Éditorial de numéro 32 de novembre 2019 de La Lettre de Jean-Pierre Sueur
 
 
Attaché à parcourir les 325 communes du Loiret, j’entends les remarques de ceux qui me demandent si c’est bien mon rôle. Je leur réponds : oui, cent fois oui. Car j’éprouve beaucoup d’intérêt aux très nombreux contacts avec les élus et les habitants, avec les responsables économiques, sociaux, culturels, sportifs que permettent ces visites sur le terrain et à la participation à de nombreuses manifestations – comme d’ailleurs aux rencontres avec nos concitoyens qui me demandent un rendez-vous pour me faire part de difficultés de toute nature.
Et je puis vous l’assurer : on ne parle pas de la même manière à la tribune du Sénat et de l’Assemblée Nationale lorsqu’on rencontre chaque semaine des chômeurs, des personnes en précarité, des étudiants dont les ressources sont minces, des demandeurs d’asile qui vivent des situations inextricables et aussi des dirigeants d’association, des entrepreneurs, des créateurs qui ne manquent pas de projets, sans compter les jeunes qui veulent défricher de nouvelles voies pour l’avenir.
Je n’ignore pas les avantages de la représentation proportionnelle. Mais je crains qu’elle n’éloigne les élus du « terrain ». J’observe d’ailleurs que, lorsqu’il l’avait mise en place en 1986, François Mitterrand avait pris soin que celle-ci fût départementale. J’étais alors député du Loiret. Et non membre d’une liste nationale, forcément abstraite pour nos concitoyens.
J’ajouterai que s’ils doivent rester près des habitants, les sénateurs et députés se doivent d’exercer pleinement les missions nationales que la Constitution leur confère : voter les lois et contrôler le pouvoir exécutif. L’absentéisme parlementaire est un fléau dont la loi sur le non-cumul des mandats – c’est un fait – a réduit les effets.
Cela oblige à de sévères arbitrages dans l’emploi du temps. Je n’hésite pas à les faire. Et je dois dire que les maires, en particulier, comprennent bien que le travail parlementaire – la participation aux travaux des commissions et des séances plénières – justifie des absences et des excuses lors de manifestations dont je ne méconnais pas l’importance. Mais un parlementaire se doit d’abord d’exercer les missions pour lesquelles il a été élu.
Être « en même temps » – puisque l’expression est à la mode – un élu national et un élu de terrain, c’est nécessaire. Ce n’est pas incompatible. C’est, au contraire, complémentaire ! C’est prenant, certes – mais comment dissimuler que c’est aussi passionnant.

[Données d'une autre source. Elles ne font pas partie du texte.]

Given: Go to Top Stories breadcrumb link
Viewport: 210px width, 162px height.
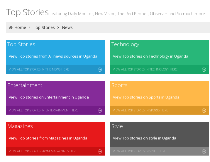Looking at the screenshot, I should (x=44, y=27).
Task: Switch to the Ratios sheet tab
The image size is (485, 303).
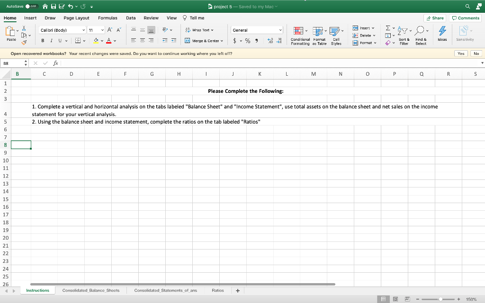Action: pyautogui.click(x=217, y=290)
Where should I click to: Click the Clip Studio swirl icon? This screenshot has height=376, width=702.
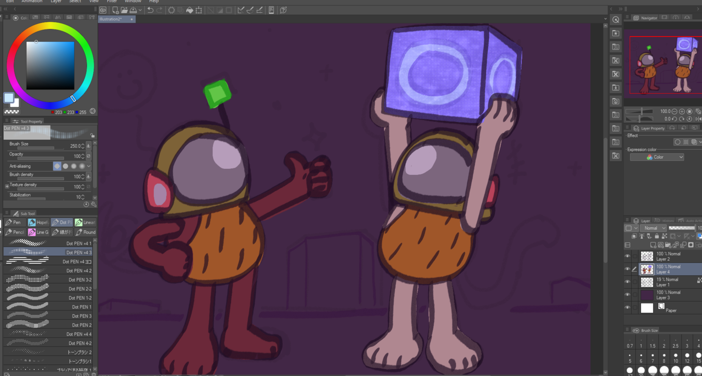pos(103,10)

Un dernier mot. Certains s’étonneront de la place que prend dans cette 32e lettre-bilan le rapport que j’ai publié – après un an de travail – sur la thanatopraxie. Il se trouve que, membre du gouvernement, en 1991, j’avais été chargé de préparer le projet de loi adopté en 1993 qui a mis fin au monopole des pompes funèbres tout en redéfinissant les règles de service public qui s’appliquent aux obsèques. Depuis, j’ai toujours suivi la législation funéraire, ce qui m’a conduit à faire adopter nombre de textes de loi et à publier plusieurs rapports. On m’a souvent demandé pourquoi je m’intéressais à ce sujet plutôt austère. Je n’ai qu’une réponse : il s’agit de défendre les familles endeuillées, éprouvées et donc vulnérables. Tous mes travaux vont en ce sens. Et on verra que mes propositions sur la thanatopraxie ne sont pas sans importance pour les professionnels concernés – et pour les familles, tout particulièrement pour ce qui est du prix des obsèques.